§ **Task directions**
One number is the whole answer: the tally of lines in the records that include the word "Gazette".

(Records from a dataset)
========================================================================

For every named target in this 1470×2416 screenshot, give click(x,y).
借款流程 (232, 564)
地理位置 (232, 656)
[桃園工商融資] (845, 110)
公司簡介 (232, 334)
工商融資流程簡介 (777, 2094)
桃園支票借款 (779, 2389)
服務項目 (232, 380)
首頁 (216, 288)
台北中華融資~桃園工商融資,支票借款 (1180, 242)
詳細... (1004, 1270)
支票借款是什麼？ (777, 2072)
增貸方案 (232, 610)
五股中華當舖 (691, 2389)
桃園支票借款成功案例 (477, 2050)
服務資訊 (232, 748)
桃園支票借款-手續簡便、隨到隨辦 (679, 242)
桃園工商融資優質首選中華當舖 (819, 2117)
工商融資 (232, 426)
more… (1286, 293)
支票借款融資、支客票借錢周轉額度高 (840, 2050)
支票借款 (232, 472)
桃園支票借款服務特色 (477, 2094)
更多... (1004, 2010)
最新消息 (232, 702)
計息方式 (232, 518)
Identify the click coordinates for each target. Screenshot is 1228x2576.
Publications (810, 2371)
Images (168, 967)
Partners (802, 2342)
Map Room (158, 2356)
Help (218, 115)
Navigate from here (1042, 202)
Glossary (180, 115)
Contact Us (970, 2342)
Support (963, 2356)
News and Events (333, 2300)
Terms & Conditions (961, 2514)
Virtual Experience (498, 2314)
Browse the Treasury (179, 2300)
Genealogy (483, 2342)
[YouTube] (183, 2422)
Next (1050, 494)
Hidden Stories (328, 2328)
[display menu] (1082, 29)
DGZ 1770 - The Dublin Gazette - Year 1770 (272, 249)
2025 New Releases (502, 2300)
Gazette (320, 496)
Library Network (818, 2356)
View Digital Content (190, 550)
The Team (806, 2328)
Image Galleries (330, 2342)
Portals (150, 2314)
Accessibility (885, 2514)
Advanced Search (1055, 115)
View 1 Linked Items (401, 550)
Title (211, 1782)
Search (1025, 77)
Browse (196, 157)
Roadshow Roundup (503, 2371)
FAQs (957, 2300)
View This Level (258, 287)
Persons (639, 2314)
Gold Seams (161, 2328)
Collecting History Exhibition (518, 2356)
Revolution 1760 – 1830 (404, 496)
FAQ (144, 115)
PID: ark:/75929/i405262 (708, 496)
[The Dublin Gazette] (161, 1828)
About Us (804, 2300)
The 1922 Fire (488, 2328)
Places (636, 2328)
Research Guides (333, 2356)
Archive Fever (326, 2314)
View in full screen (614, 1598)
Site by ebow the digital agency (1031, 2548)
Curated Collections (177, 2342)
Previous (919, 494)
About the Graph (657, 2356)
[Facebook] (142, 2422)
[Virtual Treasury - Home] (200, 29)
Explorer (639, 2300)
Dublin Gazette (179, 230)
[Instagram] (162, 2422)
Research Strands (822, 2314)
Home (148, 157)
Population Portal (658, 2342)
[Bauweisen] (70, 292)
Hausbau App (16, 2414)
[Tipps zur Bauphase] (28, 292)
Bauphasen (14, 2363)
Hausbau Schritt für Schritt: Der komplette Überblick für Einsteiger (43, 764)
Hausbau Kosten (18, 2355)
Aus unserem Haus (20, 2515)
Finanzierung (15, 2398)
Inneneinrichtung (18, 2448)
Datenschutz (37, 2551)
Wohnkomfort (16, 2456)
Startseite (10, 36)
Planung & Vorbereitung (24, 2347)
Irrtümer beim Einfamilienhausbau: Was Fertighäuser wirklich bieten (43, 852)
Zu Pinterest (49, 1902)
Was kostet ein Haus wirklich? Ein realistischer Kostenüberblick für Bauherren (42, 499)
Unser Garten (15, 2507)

========================================================================

§ **Response area**
4